本研究主要探討自然通風經過建築物開口之對流現象，並在水槽中進行實驗。將建築物簡化為空心方柱體，並在模型上開方孔以模擬窗戶，本實驗主要以粒子影像測速系統(Particle image velocimetry- PIV)，對流場從不同視角進行非侵入式的觀測及記錄。實驗雷諾數固定在約2.5×104，並依照模型的樣式可分為兩大主軸：單側通風(single-sided ventilation)以及貫通通風(cross ventilation)，若再依照PIV觀測的視角及自由來流的方向，則可再將本實驗細分為五個不同方向來討論，貫通通風水平面及垂直面，單側通風水平面、垂直面及開口內側截面。
在貫通通風的情況下，當來流與建築模型開口之軸線夾角在0度至40度之間，建築模型內流場主要受來流的直接影響，模型內主流方向隨著來流入射角一同改變，若入射角在40度至50度之間則模型內主流方向維持不變，此時應為過渡狀態，然而入射角在50度至70度，模型內主流方向與來流改變方向相反，70度之後則流場模式截然不同於前。
而在單側通風的情況下，由於質量守恆，流體流經單一開口同時存在流進與流出，此處三維非穩態的流場較複雜，但仍可觀察到部分細微的流場現象，當開口正對流場時，建築模型內流場主要受前方回流區影響，並且在開口處雙向的流場間產生週期性的渦流溢放。但當開口軸向與自由來流呈90度角，也就是流向與開口壁面平行時，由於剪應力引起之流體混和層，使得模型內外對流仍具有某種程度的效果。

Experiments using Particle Image Velocimetry (PIV) measurements were carried out in a water channel facility to study the cross ventilation and single-sided ventilation of building models, respectively. The Reynolds number was fixed at 2.5×104 . This study of the wind ventilation effect was considered for 5 cases including the single-sided and cross ventilations.
In the cases of cross ventilation with the window openings normal to the incoming flow, i.e., α=0 to 90°, it is found that a transition of the inflow pattern takes place at α=40°. For α less than 40°, the inflow through the windows are basically in parallel with the incoming flow, whereas for α greater than 40° this no longer holds.
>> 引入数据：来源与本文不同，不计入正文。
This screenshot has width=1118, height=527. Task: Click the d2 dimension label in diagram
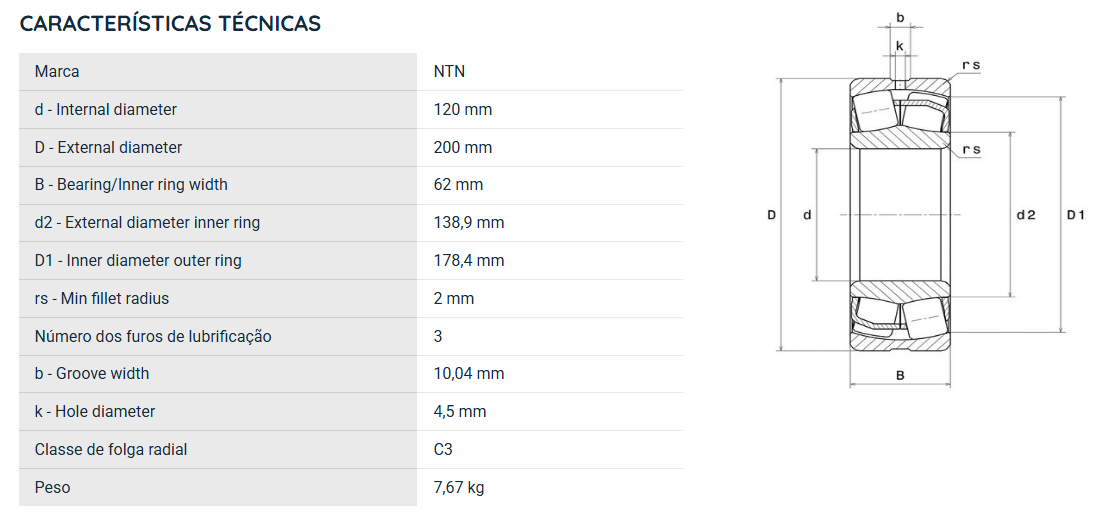point(1025,215)
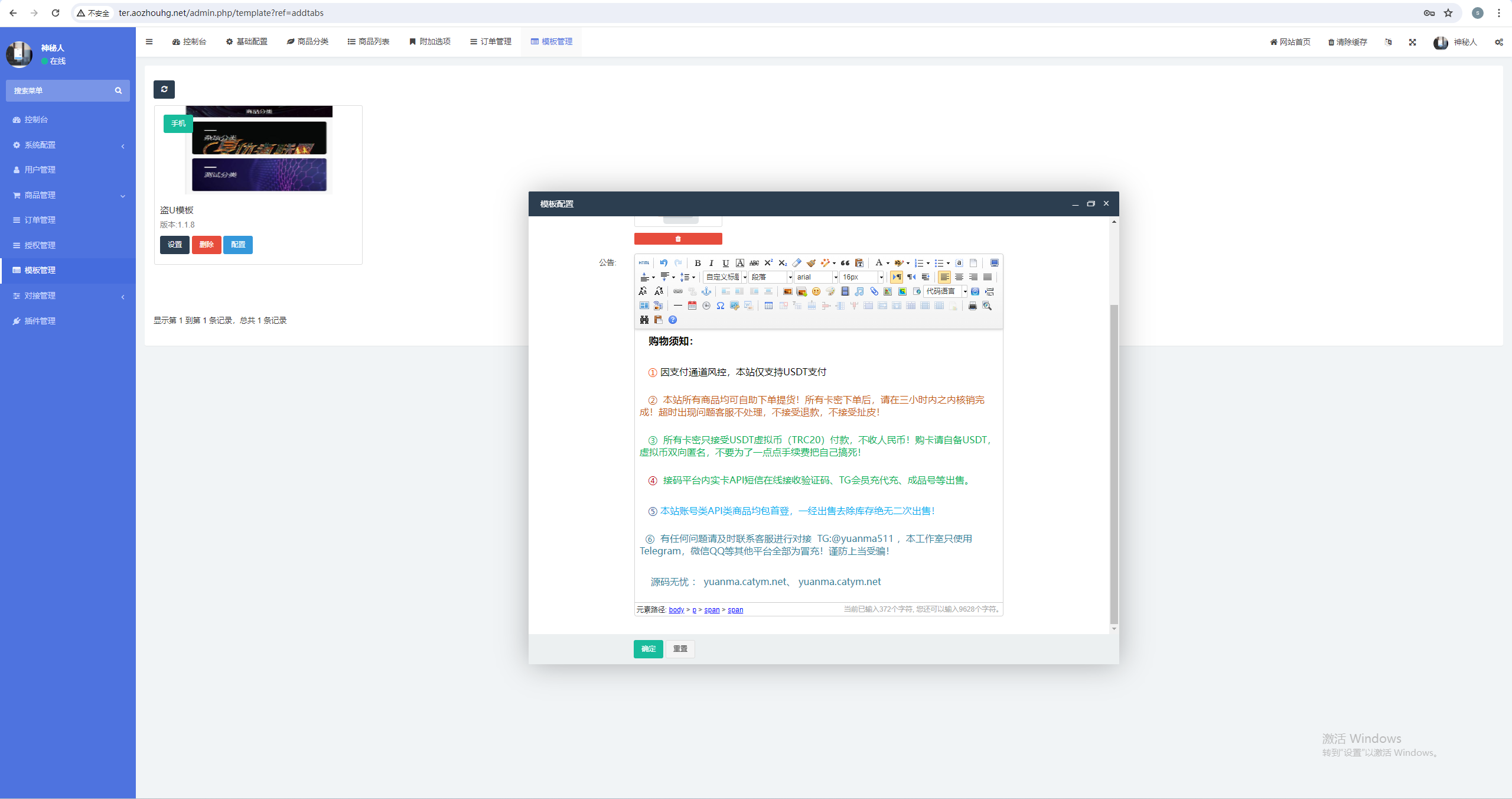This screenshot has height=799, width=1512.
Task: Open 用户管理 in the sidebar
Action: pyautogui.click(x=40, y=170)
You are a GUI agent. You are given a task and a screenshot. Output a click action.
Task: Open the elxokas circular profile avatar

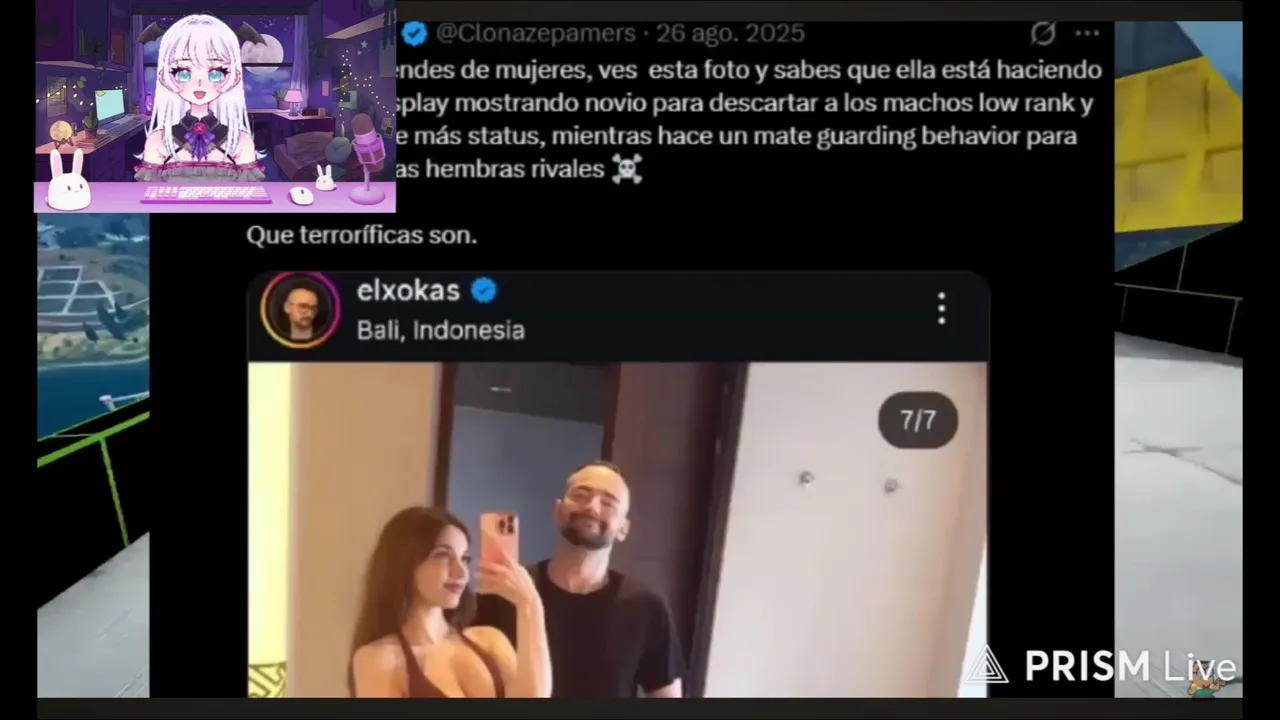click(300, 310)
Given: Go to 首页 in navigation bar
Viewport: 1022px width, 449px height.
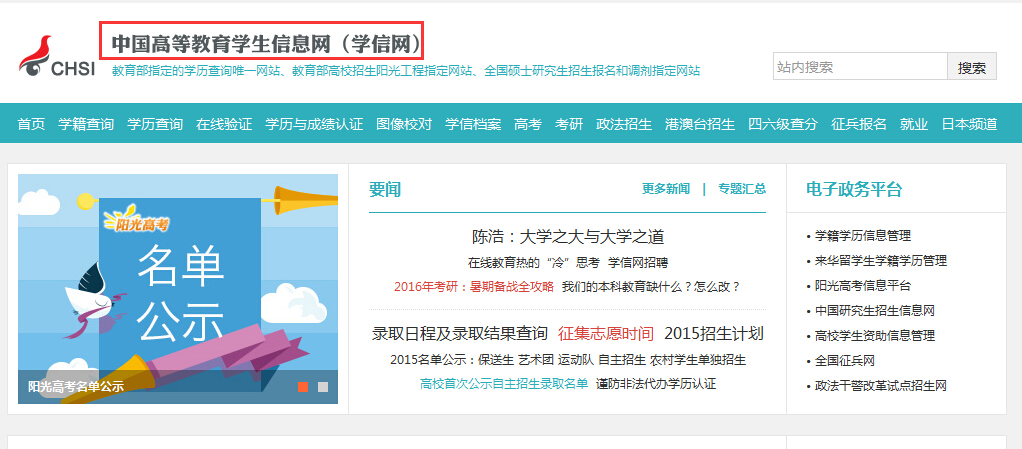Looking at the screenshot, I should pos(31,124).
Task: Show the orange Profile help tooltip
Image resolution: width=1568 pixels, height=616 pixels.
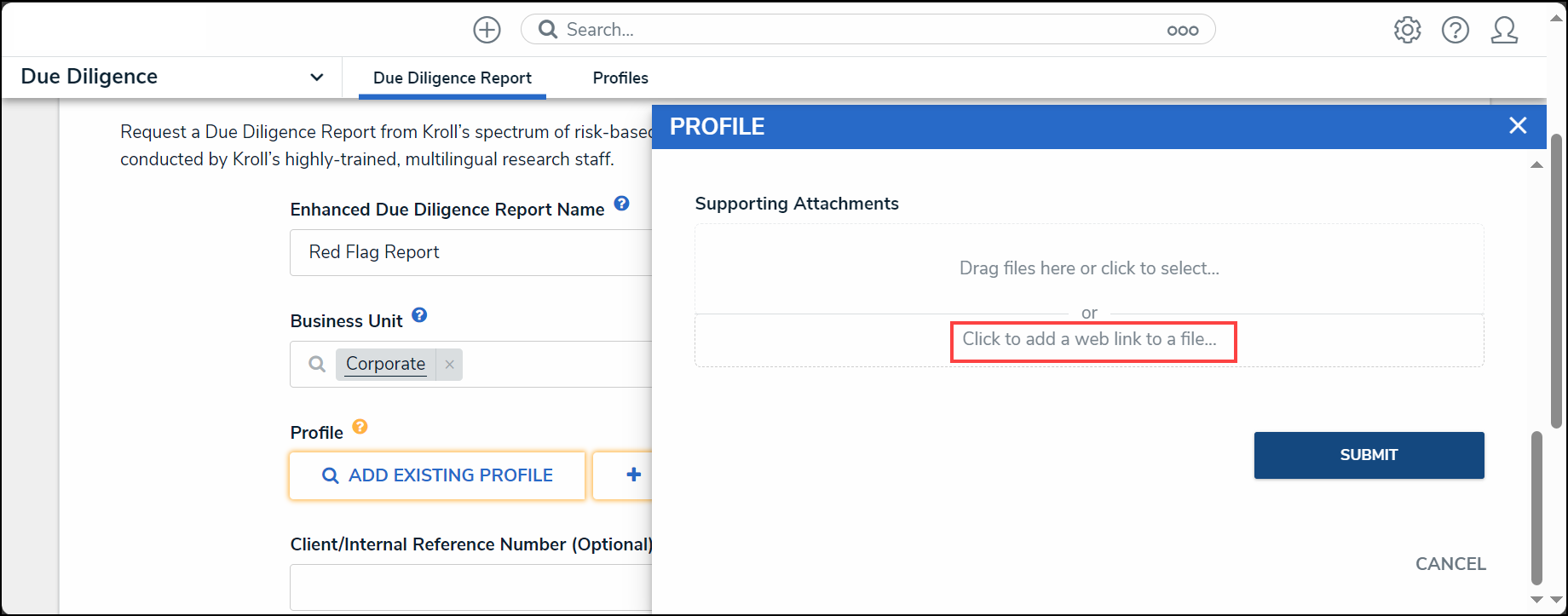Action: [360, 427]
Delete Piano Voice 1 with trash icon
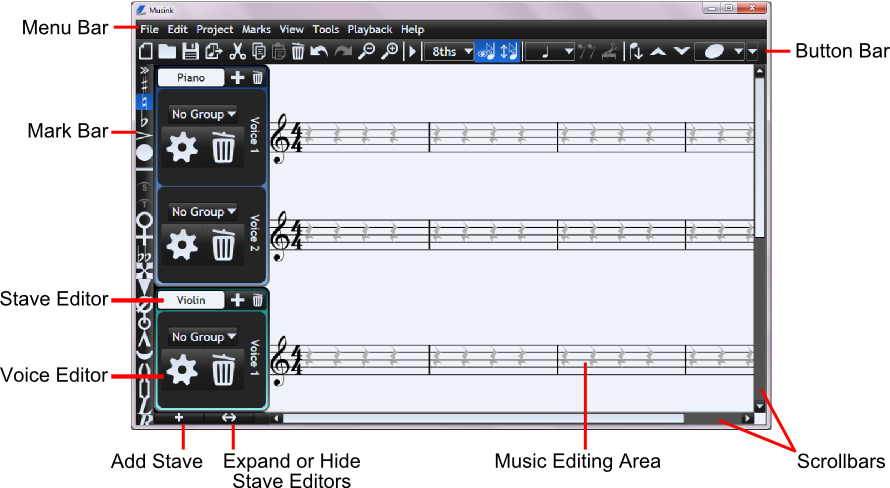 [224, 150]
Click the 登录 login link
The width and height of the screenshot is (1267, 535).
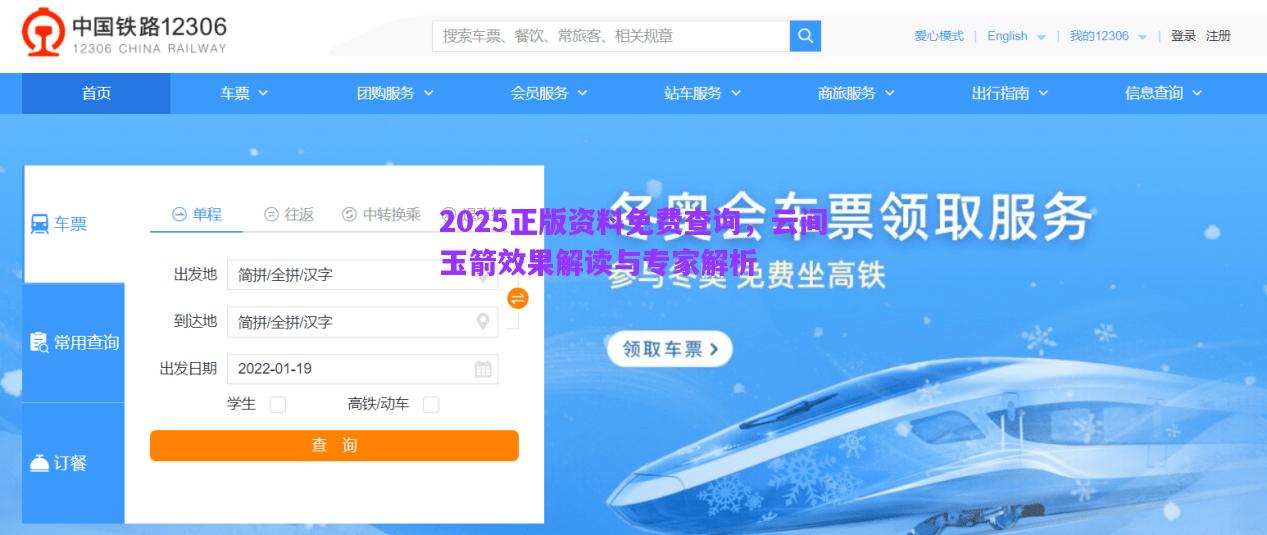pyautogui.click(x=1184, y=36)
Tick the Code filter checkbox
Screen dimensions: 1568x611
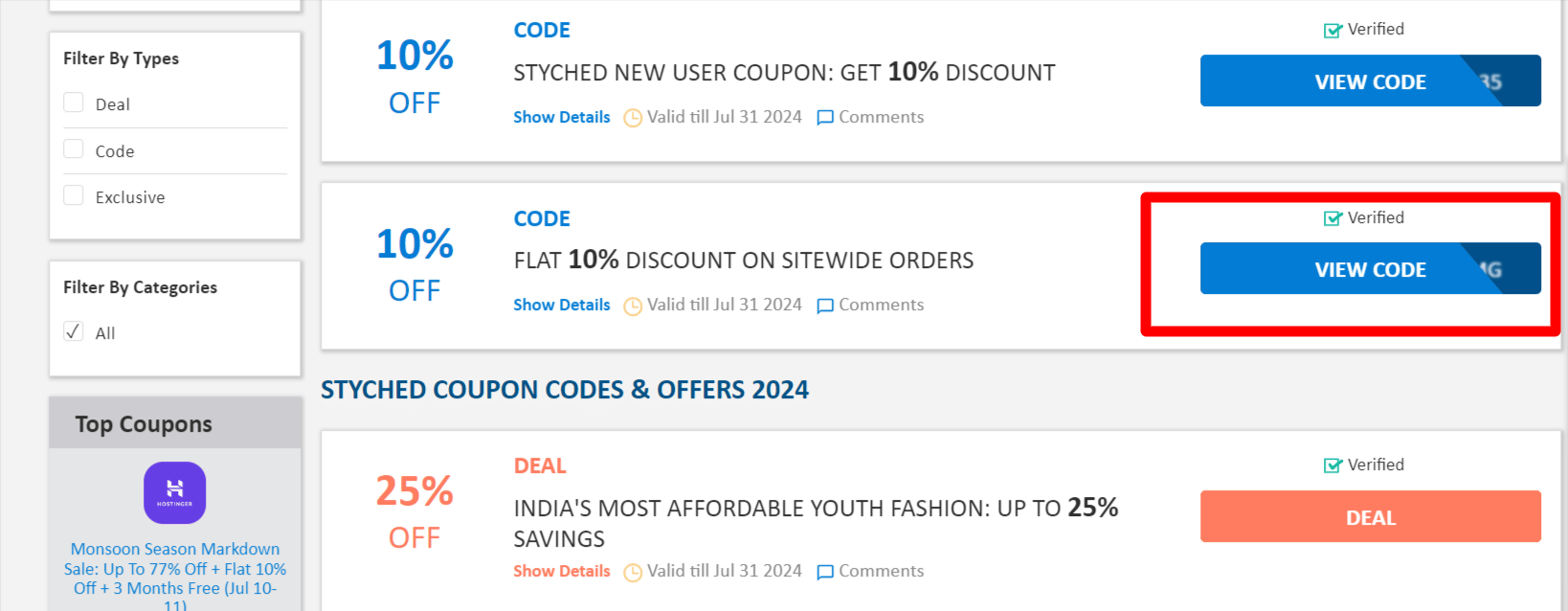pyautogui.click(x=74, y=149)
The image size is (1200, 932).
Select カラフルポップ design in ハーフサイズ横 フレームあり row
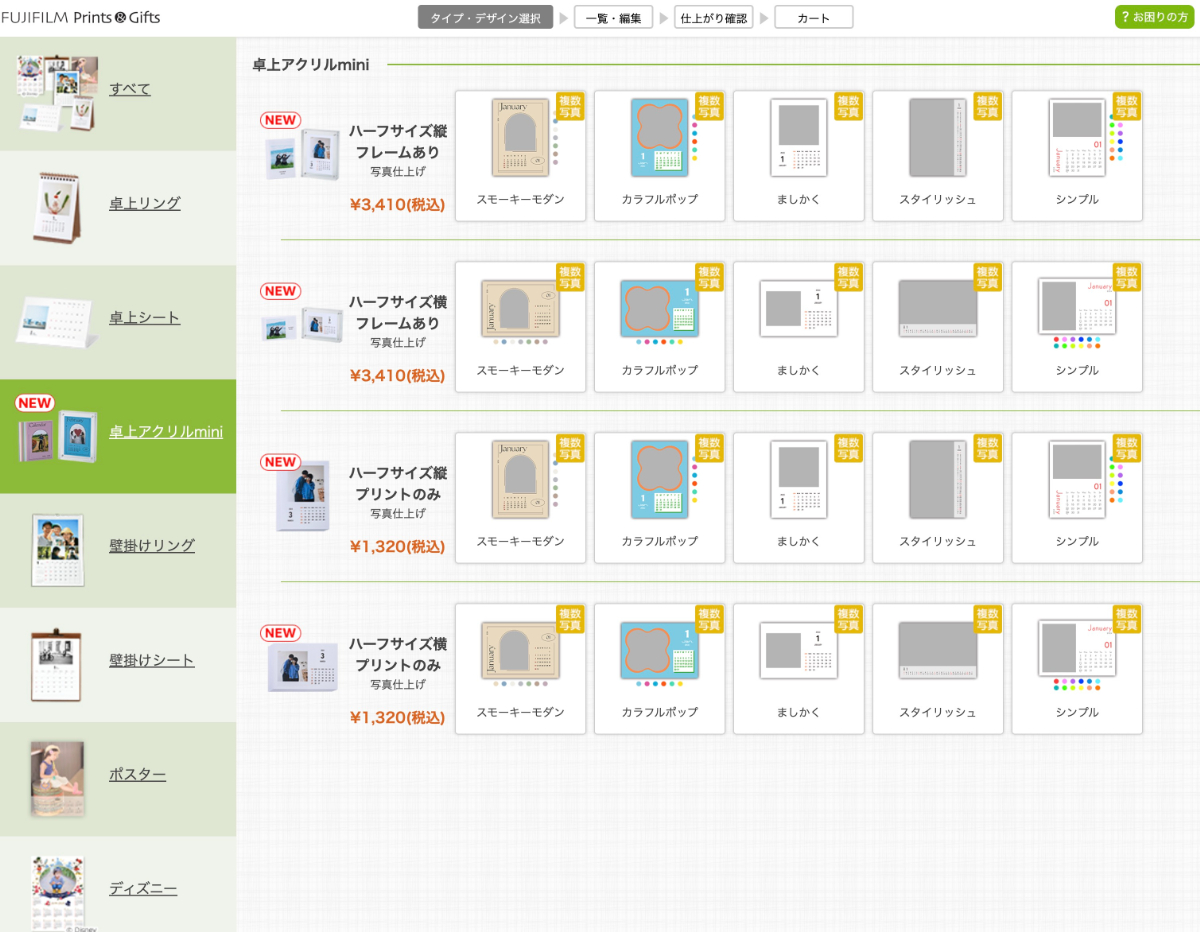point(659,326)
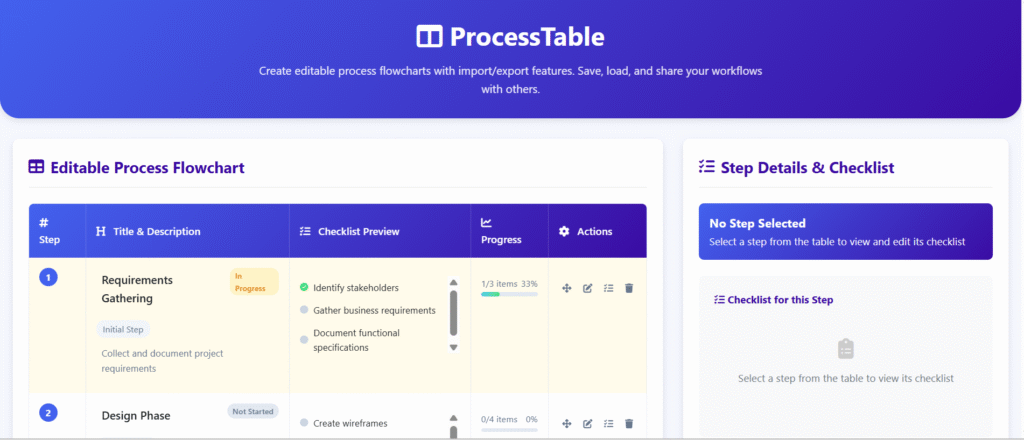Select step number 1 circle badge
1024x440 pixels.
(47, 277)
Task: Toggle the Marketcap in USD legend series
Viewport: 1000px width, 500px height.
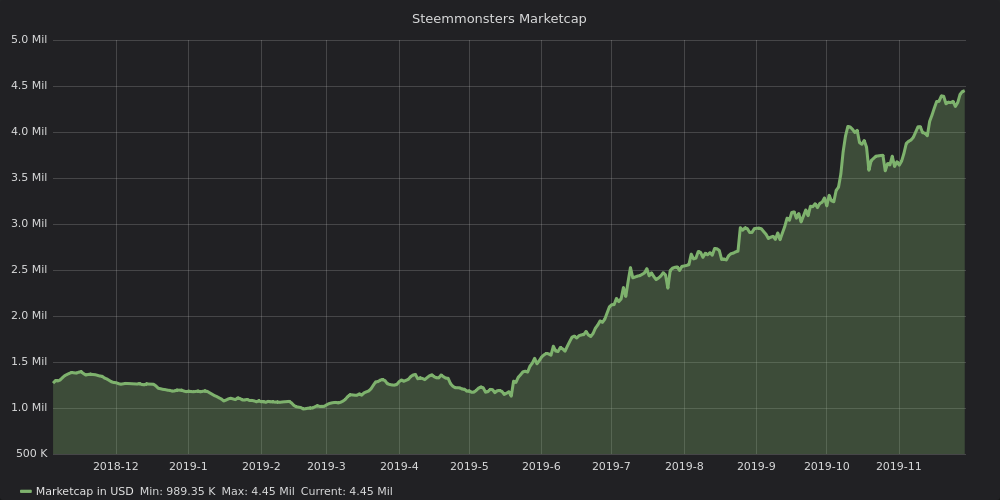Action: [x=84, y=491]
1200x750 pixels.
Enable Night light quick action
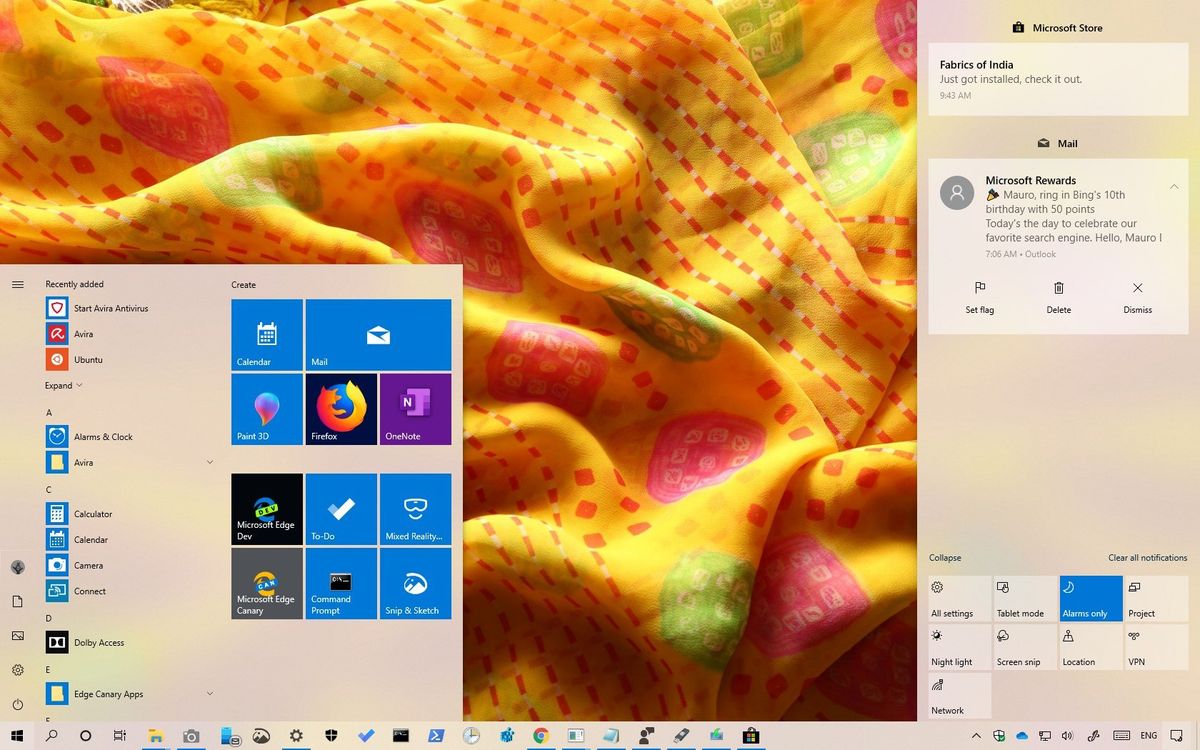point(958,646)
In the cases of single-sided ventilation with the window opening at α=0, 30°, 60° and 90° with respect to the incoming flow, it is found that at α=0 the flow pattern inside the building model is strongly coupled with the recirculation region in front of the model; at α= 30° and 60°, the inflow through the window is dominated by the convection effect of the incoming flow; at α= 90°, the flow pattern inside the building model is induced by the flow separation structure outside the building model.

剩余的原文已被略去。